| Problem statement |
Copy the lines below from the start through the line with "[Zoek] (371, 32)", including that line and keeping every request line. Scale each answer coordinate by 1.4, rounding to whole numbers with halves going up, and leave the pictures out.

#### Extracted data ####

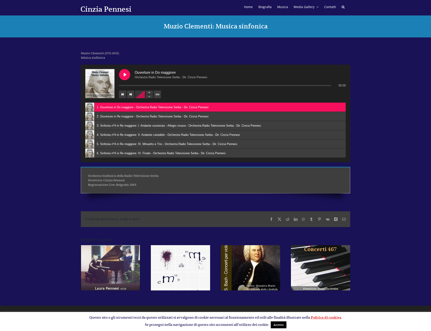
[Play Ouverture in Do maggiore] (124, 74)
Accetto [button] (278, 325)
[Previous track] (122, 94)
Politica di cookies (326, 317)
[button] (343, 6)
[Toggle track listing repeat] (157, 94)
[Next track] (130, 94)
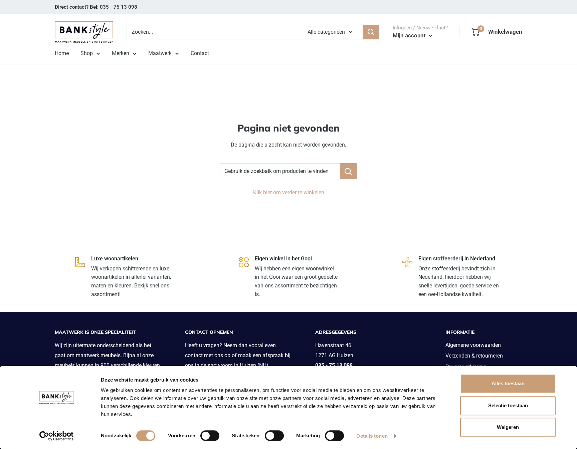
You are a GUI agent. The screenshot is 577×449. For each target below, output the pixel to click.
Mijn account (410, 35)
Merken (120, 53)
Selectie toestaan (508, 405)
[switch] (209, 435)
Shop (86, 53)
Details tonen (371, 436)
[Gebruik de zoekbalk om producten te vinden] (348, 171)
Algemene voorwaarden (473, 345)
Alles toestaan (508, 383)
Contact (200, 53)
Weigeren (508, 427)
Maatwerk (160, 53)
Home (62, 53)
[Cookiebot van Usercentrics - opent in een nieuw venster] (56, 436)
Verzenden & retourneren (474, 356)
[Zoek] (371, 32)
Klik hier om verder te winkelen (288, 192)
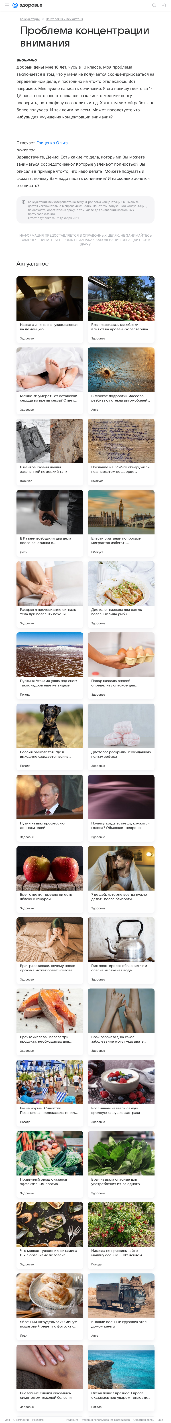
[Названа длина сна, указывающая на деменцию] (49, 309)
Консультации (30, 19)
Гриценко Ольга (52, 142)
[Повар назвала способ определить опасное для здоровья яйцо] (121, 665)
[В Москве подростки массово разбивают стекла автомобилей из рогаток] (121, 380)
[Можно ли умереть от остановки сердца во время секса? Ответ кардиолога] (49, 380)
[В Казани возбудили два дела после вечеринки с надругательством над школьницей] (49, 523)
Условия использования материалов (106, 1419)
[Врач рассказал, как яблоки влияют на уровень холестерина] (121, 309)
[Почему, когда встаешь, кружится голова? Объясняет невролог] (121, 808)
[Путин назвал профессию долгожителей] (49, 808)
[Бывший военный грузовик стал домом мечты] (121, 1306)
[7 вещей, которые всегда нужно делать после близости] (121, 879)
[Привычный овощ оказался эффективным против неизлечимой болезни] (49, 1164)
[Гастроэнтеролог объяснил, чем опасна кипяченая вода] (121, 950)
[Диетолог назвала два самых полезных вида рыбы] (121, 594)
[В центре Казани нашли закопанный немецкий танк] (49, 452)
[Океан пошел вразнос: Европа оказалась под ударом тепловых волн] (121, 1378)
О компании (21, 1419)
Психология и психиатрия (64, 19)
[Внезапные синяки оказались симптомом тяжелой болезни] (49, 1378)
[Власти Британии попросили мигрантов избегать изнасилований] (121, 523)
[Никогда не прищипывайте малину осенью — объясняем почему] (121, 1235)
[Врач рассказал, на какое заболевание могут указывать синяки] (121, 1022)
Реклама (38, 1419)
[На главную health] (30, 5)
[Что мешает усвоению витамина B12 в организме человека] (49, 1235)
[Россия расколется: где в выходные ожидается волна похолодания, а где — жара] (49, 737)
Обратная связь (143, 1419)
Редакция (72, 1419)
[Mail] (15, 5)
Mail (7, 1419)
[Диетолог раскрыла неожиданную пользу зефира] (121, 737)
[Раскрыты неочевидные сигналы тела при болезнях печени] (49, 594)
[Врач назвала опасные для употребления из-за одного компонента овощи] (121, 1164)
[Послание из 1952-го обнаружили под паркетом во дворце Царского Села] (121, 452)
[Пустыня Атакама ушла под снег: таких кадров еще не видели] (49, 665)
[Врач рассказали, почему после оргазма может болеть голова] (49, 950)
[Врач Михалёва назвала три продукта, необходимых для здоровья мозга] (49, 1022)
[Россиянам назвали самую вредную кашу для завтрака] (121, 1093)
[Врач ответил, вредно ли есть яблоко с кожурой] (49, 879)
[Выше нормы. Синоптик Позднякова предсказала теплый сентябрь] (49, 1093)
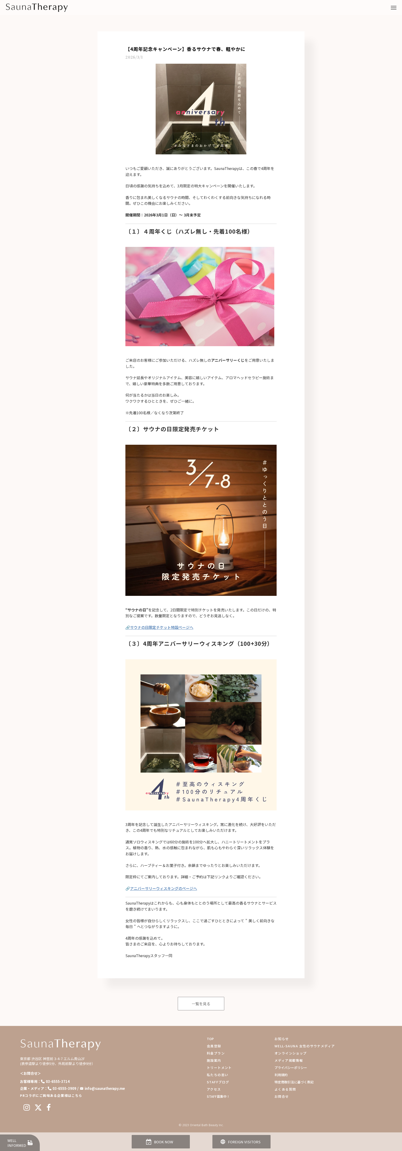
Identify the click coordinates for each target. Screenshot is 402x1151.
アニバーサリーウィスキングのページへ (163, 888)
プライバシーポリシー (291, 1067)
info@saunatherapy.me (105, 1088)
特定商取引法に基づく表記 (294, 1082)
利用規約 (281, 1074)
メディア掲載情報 (289, 1060)
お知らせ (282, 1038)
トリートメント (219, 1067)
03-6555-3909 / (66, 1088)
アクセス (214, 1089)
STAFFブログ (218, 1082)
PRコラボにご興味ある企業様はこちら (51, 1095)
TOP (210, 1038)
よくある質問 (285, 1089)
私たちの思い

####

| Finished exercise |
[Play Ouverture in Do maggiore] (174, 104)
Accetto [button] (389, 455)
[Previous track] (171, 132)
Politica di cookies (456, 444)
[button] (480, 8)
[Toggle track listing repeat] (220, 132)
[Next track] (182, 132)
You are a GUI agent. The screenshot is 577×449. For each target below, output the pixel to click.
Mijn account (574, 49)
Merken (168, 74)
Selectie toestaan (711, 567)
[switch] (293, 609)
Shop (120, 74)
Details tonen (519, 610)
[Gebruik de zoekbalk om producten te vinden] (487, 239)
Algemene voorwaarden (662, 483)
Alles toestaan (711, 536)
Contact (280, 74)
Weigeren (711, 598)
Maatwerk (224, 74)
Home (87, 74)
[Cookiebot van Usercentrics - opent in een nieuw venster] (78, 610)
Verzenden & retourneren (664, 498)
[Zoek] (519, 45)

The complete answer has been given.